Finding the Universal In the Particular: Exploring the Civil Rights Movement with Educators from Around the World
Daniel Braunfeld, a former high school teacher in Santa Monica, California, and at the Facing History School in New York City, is program associate for special projects at Facing History and Ourselves. In 2012, he brought together 17 educators from around the world for a seven-week online Facing History course that used the 1957 Little Rock Nine crisis as a case study for learning about civil rights history in America. The course explored primary source documents and effective teaching strategies, and asked difficult questions about our inclusion and exclusion in a democracy. One of eight online courses that Facing History offers each year in addition to a full schedule of webinars and in-person workshops and seminars, is a way for educators from different countries, ethnicities, and religions to share resources, learn together, and create an online learning community to support and strengthen their teaching practices. Below, Daniel tells us about the impact a Facing History online course can have.

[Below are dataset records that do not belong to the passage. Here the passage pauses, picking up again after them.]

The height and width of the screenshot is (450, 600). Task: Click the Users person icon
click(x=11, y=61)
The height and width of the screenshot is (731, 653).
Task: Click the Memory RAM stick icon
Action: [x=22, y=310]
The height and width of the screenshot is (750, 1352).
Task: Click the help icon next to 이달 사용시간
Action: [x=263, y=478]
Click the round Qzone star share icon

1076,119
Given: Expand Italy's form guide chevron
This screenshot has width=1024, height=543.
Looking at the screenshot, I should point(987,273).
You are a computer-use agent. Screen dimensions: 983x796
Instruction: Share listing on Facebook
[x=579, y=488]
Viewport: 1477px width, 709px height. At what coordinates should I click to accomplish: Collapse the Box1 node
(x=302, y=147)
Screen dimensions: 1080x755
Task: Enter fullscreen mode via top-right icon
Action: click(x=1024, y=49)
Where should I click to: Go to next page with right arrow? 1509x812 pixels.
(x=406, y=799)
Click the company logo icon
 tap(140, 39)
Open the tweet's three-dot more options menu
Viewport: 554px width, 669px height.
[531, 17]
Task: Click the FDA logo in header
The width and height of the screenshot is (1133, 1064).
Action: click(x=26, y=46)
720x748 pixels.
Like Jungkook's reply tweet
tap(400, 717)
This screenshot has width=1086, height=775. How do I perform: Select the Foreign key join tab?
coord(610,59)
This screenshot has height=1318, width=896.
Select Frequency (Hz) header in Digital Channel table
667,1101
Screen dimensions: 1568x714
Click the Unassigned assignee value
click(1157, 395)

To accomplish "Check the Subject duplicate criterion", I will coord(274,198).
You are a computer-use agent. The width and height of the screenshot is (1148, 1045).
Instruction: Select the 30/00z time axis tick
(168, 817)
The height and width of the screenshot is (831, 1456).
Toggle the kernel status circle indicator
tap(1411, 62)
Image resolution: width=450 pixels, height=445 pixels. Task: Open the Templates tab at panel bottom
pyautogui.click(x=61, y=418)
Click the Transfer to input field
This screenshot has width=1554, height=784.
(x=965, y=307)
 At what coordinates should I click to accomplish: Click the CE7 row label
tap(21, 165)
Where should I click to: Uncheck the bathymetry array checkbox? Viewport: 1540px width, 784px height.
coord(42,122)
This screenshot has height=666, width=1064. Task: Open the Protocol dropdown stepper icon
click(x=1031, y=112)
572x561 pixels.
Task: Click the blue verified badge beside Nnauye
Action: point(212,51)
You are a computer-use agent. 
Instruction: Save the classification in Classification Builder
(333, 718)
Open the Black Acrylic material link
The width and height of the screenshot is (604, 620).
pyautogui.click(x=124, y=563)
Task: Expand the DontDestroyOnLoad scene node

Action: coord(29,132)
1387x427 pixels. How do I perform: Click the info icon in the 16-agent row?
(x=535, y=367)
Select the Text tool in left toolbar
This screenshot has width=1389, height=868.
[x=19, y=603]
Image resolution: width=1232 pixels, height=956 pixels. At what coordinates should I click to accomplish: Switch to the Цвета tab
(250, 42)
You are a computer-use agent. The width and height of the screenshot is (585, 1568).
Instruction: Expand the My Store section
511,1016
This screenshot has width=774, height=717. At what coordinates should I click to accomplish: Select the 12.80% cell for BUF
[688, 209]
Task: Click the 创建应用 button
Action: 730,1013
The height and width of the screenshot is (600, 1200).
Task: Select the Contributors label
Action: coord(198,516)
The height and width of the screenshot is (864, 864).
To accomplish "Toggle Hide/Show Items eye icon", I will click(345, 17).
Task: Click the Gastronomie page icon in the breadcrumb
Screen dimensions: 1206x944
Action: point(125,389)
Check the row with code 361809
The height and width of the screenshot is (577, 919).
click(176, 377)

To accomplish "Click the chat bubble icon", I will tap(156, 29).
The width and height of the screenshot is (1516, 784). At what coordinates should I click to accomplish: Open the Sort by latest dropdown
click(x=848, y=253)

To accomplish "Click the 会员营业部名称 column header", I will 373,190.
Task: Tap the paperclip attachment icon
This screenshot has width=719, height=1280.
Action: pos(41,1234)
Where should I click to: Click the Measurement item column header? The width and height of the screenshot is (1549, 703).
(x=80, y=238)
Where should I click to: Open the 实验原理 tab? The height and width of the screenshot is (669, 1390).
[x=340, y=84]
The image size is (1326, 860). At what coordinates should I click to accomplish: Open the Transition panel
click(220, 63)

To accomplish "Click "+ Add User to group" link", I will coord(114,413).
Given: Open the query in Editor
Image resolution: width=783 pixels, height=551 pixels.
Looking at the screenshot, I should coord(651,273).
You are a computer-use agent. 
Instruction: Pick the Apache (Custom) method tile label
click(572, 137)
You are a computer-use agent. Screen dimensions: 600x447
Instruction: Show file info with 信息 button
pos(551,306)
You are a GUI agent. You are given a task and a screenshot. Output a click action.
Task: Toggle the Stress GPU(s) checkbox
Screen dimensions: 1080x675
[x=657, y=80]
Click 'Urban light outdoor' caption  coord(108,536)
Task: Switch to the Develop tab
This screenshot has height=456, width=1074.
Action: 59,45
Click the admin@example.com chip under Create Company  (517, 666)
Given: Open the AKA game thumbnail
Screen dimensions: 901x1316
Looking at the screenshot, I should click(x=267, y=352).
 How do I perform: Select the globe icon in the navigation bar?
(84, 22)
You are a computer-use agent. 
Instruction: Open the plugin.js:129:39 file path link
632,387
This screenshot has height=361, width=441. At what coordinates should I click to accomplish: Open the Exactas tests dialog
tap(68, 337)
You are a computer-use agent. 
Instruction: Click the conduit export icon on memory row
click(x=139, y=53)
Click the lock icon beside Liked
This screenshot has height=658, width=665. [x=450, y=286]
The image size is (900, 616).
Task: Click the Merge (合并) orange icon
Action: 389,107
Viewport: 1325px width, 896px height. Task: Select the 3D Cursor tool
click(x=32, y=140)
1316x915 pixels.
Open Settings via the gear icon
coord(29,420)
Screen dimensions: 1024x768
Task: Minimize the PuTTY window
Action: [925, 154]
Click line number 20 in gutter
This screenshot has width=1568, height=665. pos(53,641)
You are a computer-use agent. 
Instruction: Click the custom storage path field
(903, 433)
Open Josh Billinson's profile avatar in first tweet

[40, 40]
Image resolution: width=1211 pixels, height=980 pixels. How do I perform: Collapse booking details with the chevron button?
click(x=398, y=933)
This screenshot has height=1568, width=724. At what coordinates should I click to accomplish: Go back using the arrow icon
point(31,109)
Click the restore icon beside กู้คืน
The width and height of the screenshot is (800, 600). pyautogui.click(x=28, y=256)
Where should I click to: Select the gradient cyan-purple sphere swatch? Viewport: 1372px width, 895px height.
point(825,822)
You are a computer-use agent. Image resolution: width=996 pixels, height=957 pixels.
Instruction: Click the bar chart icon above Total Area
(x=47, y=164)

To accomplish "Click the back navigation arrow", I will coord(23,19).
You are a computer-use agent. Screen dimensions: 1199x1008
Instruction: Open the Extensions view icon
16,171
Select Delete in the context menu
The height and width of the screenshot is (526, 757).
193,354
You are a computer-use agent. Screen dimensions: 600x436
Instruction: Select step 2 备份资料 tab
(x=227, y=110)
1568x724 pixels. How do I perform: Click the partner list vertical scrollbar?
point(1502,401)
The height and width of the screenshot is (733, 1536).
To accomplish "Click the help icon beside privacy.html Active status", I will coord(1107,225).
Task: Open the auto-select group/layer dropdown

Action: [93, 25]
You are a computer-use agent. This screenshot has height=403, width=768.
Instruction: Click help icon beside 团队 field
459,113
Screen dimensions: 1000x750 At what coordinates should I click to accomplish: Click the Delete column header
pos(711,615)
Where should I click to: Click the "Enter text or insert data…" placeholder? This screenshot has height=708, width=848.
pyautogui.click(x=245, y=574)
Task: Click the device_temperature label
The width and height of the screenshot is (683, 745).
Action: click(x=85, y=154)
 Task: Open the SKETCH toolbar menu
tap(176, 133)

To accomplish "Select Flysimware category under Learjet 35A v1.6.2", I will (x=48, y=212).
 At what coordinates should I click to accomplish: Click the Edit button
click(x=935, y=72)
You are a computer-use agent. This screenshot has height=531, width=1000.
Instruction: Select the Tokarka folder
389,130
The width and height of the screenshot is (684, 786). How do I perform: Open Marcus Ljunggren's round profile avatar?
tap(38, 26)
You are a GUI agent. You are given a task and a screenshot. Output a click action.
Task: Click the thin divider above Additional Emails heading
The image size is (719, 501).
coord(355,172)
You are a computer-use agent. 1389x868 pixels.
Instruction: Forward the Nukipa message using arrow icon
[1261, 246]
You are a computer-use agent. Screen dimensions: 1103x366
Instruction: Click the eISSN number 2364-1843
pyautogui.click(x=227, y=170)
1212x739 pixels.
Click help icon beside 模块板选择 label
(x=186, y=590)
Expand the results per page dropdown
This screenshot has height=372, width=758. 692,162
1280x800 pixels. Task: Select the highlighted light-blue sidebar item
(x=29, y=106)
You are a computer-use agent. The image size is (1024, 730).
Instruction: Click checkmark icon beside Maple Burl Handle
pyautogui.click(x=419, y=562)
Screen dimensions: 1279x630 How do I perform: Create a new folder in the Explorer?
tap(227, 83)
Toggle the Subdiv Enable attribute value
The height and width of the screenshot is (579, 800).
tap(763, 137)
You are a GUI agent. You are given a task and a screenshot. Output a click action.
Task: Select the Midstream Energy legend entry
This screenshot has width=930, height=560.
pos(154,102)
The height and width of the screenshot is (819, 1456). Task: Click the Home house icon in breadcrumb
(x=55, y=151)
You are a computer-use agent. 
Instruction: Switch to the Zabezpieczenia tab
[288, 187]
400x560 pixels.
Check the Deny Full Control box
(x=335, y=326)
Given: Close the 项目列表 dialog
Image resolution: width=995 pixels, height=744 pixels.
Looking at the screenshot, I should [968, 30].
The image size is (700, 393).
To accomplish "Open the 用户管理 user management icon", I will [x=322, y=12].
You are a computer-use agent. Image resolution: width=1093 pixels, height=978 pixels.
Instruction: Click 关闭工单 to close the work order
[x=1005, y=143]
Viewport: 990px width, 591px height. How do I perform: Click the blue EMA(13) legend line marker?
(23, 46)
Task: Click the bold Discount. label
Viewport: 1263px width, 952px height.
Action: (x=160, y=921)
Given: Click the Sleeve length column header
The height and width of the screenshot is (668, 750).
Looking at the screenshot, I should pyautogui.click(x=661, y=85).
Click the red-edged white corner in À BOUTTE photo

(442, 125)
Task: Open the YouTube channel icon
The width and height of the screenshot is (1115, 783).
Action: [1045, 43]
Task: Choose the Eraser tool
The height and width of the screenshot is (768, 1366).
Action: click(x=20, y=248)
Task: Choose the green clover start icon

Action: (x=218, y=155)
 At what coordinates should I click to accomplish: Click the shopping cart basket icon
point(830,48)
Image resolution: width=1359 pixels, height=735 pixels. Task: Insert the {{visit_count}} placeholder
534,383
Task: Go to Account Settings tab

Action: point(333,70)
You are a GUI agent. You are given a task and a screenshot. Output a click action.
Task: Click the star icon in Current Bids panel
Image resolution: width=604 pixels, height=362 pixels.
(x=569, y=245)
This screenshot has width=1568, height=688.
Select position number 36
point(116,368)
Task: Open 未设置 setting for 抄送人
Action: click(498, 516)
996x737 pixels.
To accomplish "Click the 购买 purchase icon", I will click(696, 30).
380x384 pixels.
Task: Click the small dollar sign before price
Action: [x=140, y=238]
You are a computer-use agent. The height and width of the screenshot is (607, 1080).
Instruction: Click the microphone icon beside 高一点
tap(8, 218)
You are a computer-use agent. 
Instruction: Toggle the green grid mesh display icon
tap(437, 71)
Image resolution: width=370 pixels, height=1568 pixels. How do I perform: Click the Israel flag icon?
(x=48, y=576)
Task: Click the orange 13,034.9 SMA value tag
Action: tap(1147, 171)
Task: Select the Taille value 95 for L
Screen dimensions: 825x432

Regardless of how many “first days” of school I have had as a teacher, I always enter the classroom with the same feeling: a place somewhere between excitement and nervousness. What will my students be like? What are their stories? What can I learn from them? How will they learn from each other?
Over the years, my students have changed. I used to teach teenagers, first in Santa Monica and then in New York City. Today I work with adults – the teachers that reach these same middle- and high school students. No matter how old my students are, I begin each semester of my teaching career in the same way: with a phone call to introduce myself, to answer any preparatory questions they might have, and to begin building a sense of community that I believe is vital to any learning environment. For the online course I taught last semester, the phone calls were a bit different. The first one I placed was at three in the morning. The student had a few minutes to talk before meeting with her own students in New Zealand. I spoke to another at 11 at night – she had just finished her last class of the day in Washington, D.C. and we chatted as her students were heading home. A third picked up her building’s communal phone in Mexico at our agreed upon time, but could only talk for a few minutes before the electricity went out. To be clear, these hours are Eastern Standard Time. I called from New York, where I live and work as the program associate for special projects at Facing History and Ourselves. I reached my students, however, all over the world. We were about to start a seven-week online Facing History course together and the participants were joining from over seven different time zones.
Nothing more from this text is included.